Mais tout cela ne suffit pas pour saisir dans sa plénitude la valeur de la fête à laquelle nous nous préparons. Nous savons que celle-ci célèbre l’événement central de l’histoire : l’Incarnation du Verbe divin pour la rédemption de l’humanité. Saint Léon le Grand, dans l’une de ses nombreuses homélies de Noël, s’exclame ainsi : « Exultons dans le Seigneur, ô mes chers amis, et ouvrons notre cœur à la joie la plus pure. Car est venu le jour qui pour nous signifie la nouvelle rédemption, l’antique préparation, le bonheur éternel. En effet, le grand mystère de notre salut, qui, promis au début et accordé à la fin des temps, est destiné à durer sans fin (Homilia XXII) se renouvelle pour nous dans le cycle annuel récurrent. Saint Paul revient plusieurs fois dans ses lettres sur cette vérité fondamentale. Il écrit par exemple aux Galates : « Mais lorsque les temps furent accomplis, Dieu a envoyé son Fils ; il est né d’une femme, il a été sous la domination de la Loi de Moïse… pour faire de nous des fils » (4, 4). Dans la Lettre aux Romains, il souligne les conséquences logiques et exigeantes de cet événement salvifique : « Puisque nous sommes ses enfants [de Dieu], nous sommes aussi ses héritiers ; héritiers de Dieu, héritiers avec le Christ, si nous souffrons avec lui pour être avec lui dans la gloire » (8, 17). Mais c’est surtout saint Jean, dans le Prologue du quatrième Evangile, qui médite profondément sur le mystère de l’Incarnation. Et c’est pour cela que le Prologue fait partie de la liturgie de Noël dès les temps les plus anciens : on y trouve en effet l’expression la plus authentique qui est la synthèse la plus profonde de cette fête et du fondement de sa joie. Saint Jean écrit : « Et Verbum caro factum est et habitavit in nobis / Et le Verbe s’est fait chair, il a habité parmi nous » (Jn 1, 14).
####################
→ **Travail demandé**
**1)** D'après le passage présenté, quel saint médite surtout en profondeur sur le mystère de l'Incarnation ?
**2)** Énumérez, s'il vous plaît, tous les saints nommés dans le passage présenté.

→ **Extrait des données**
####################
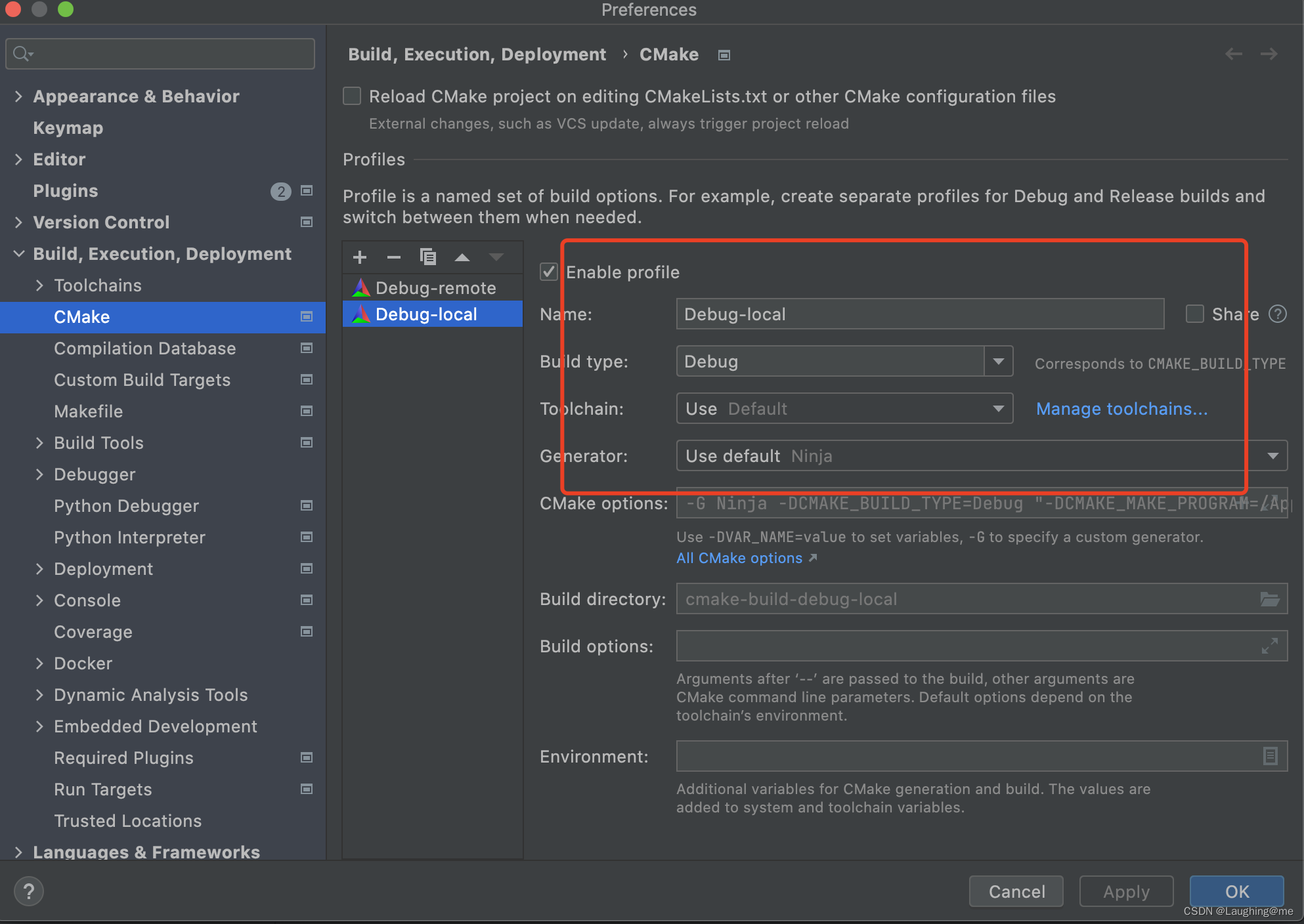Expand Build, Execution, Deployment section
This screenshot has height=924, width=1304.
tap(19, 253)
####################
→ **Corrigés par tâche**
**1)** Saint Jean, dans le Prologue du quatrième Évangile.

**2)** Saint Léon le Grand, saint Paul, saint Jean